Recent trends indicate Ohio facing another ‘great’ deer season
Change is constant for deer in Ohio.
“Things are so dynamic, so fluid,” said biologist Mike Tonkovich, who leads the Ohio Division of Wildlife’s deer management project.
The whitetail population was growing when Tonkovich started his job nearly 25 years ago, and the numbers were so out of hand in some places that the Ohio Farm Bureau, among others, called for a significant reduction of the herd.
The wildlife division, tasked with managing deer for all Ohioans and not just hunters, obliged. A string of years with liberal bag limits and record kills achieved the results farmers wanted, though some hunters came to believe that fewer deer had become an obstacle to their success.
More than 261,000 whitetails were tagged in the 2009-10 season, surpassing the record set the season before. Numbers have dropped dramatically since, stabilizing at a new normal in recent years. Also, deer harvest targets are now geared more toward the county level.
Hunters checked 186,000 deer last season, 4,000 more than in the 2016-17 hunt. Individual success has remained high in part because hunters have become more skillful.

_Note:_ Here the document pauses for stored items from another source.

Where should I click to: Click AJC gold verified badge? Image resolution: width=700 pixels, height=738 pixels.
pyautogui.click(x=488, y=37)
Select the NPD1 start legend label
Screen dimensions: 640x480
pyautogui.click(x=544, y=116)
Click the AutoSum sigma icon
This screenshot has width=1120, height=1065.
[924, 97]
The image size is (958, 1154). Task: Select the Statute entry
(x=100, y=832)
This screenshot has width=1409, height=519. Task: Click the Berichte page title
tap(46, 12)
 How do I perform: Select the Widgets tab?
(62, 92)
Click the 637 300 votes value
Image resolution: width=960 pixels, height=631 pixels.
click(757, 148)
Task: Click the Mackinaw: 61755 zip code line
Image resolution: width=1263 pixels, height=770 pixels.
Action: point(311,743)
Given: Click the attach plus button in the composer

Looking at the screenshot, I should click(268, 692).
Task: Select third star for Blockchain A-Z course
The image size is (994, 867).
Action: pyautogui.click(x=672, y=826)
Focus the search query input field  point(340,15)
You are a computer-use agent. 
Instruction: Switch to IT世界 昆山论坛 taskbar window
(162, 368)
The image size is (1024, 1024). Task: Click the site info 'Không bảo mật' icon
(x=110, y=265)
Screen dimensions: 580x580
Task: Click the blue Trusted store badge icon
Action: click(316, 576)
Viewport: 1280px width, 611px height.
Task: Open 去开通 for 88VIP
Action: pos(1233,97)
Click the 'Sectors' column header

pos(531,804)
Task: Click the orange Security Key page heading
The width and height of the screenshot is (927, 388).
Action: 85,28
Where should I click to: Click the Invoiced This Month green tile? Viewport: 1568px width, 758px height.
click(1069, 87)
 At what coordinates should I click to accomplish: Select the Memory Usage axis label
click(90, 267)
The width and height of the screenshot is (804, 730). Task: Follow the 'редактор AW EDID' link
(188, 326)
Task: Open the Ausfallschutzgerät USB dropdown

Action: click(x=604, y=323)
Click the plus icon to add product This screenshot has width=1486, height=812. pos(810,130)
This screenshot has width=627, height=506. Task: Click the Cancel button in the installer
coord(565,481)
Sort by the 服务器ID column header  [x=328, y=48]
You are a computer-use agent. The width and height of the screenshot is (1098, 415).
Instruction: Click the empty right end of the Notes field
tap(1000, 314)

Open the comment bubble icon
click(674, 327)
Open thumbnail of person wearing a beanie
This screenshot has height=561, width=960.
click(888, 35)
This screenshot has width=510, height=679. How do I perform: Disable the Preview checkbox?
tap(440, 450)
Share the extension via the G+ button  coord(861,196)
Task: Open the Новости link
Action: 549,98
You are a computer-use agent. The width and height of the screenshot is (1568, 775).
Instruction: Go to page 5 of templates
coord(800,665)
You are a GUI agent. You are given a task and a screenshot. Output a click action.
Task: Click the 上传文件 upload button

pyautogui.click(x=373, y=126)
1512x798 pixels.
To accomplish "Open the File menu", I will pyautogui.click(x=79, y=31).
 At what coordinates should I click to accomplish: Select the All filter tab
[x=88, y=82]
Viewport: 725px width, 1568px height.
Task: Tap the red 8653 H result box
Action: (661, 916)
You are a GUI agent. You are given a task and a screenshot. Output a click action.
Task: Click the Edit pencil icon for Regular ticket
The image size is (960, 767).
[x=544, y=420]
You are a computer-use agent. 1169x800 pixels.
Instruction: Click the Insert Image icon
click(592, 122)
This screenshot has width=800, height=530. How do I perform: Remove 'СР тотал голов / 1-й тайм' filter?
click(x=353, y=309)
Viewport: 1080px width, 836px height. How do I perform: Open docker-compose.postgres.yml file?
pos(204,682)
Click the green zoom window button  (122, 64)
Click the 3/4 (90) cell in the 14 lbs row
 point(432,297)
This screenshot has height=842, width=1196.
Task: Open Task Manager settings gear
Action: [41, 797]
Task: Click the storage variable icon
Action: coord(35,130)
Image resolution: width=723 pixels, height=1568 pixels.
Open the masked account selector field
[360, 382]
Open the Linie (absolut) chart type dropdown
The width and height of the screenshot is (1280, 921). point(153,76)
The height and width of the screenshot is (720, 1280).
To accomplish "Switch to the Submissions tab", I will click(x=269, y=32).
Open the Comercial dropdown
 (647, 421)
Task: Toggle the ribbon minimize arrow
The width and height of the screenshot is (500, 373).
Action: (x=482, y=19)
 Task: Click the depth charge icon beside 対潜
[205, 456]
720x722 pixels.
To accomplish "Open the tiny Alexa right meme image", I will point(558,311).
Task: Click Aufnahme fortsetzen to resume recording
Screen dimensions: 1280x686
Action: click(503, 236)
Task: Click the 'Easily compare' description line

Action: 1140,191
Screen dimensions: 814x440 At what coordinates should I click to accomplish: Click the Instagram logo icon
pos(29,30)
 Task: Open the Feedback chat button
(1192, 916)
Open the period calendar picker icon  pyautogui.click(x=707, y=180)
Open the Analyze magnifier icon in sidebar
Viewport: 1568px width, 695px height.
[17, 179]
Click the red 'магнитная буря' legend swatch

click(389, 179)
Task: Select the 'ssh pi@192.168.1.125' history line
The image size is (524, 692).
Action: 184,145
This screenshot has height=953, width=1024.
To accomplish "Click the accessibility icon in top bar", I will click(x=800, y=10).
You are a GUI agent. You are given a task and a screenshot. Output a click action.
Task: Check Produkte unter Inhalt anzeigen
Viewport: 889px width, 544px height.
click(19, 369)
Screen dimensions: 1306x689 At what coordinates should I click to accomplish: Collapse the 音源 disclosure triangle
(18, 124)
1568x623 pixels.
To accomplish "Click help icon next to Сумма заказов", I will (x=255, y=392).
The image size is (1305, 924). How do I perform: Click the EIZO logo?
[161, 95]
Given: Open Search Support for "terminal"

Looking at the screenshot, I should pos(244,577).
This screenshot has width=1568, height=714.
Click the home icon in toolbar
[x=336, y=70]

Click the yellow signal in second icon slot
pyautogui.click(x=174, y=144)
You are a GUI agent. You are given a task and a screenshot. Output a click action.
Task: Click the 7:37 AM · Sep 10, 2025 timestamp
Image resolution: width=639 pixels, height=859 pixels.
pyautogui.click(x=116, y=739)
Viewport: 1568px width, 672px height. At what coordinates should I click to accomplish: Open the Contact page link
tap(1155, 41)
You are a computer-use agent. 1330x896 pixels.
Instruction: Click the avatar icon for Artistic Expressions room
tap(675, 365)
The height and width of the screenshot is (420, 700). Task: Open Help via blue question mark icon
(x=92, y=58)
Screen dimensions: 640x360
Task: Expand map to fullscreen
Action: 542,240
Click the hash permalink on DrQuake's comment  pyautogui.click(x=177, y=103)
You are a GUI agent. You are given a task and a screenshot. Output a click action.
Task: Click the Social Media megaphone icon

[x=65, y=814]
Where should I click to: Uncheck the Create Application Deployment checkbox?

Barring unforeseen conditions such as bad weather, the numbers should be similar or higher than a year ago. “A great Ohio deer season is about to unfold,” Tonkovich said.
The archery hunt begins on Sept. 29 and runs until Feb. 3. Also upcoming is the youth gun season (Nov. 17-18); gun week (Nov. 26-Dec. 2); gun weekend (Dec. 15-16); and muzzleloader (Jan. 5-8).
The changing dynamics of deer hunting haven’t been orchestrated only by government response to public demands. An important aspect of what’s been going on with deer relates to what’s been going on with hunters, Tonkovich said.
They are fewer in number, for one thing, and they hunt differently than they did a couple of decades ago.
“Back when deer gun week was the biggest thing there used to be a deer-hunting community (when everyone) hunted deer the same way,” Tonkovich said. “Now almost everybody sits in a silo with their crossbow or longbow and hunts deer.”
Back in the mid-1990s, groups of hunters roamed the countryside during gun week and worked to get deer moving.
These days, more deer are taken with bows over four months than with guns in a single week. Bow hunters generally work alone, waiting and watching for deer to approach their well-placed platform, such as a tree stand.
Anticipating the needs of hunters who have become more atomized into groups — handgun, rifle, crossbow, longbow, traditional bow, etc. — has become difficult, particularly when hunters don’t respond to surveys, Tonkovich said.
At any rate, county bag limits remain the same this season in central Ohio. The statewide bag limit remains six, though hunters may not exceed a county limit. Only one deer may be antlered.
In moves Tonkovich said are designed to increase deer numbers on public land, only antlered deer may be taken from public areas after the weeklong gun season. Also, a single antlerless deer may be taken from public hunting areas in a license year, except where permitted during a wildlife division-authorized controlled hunt.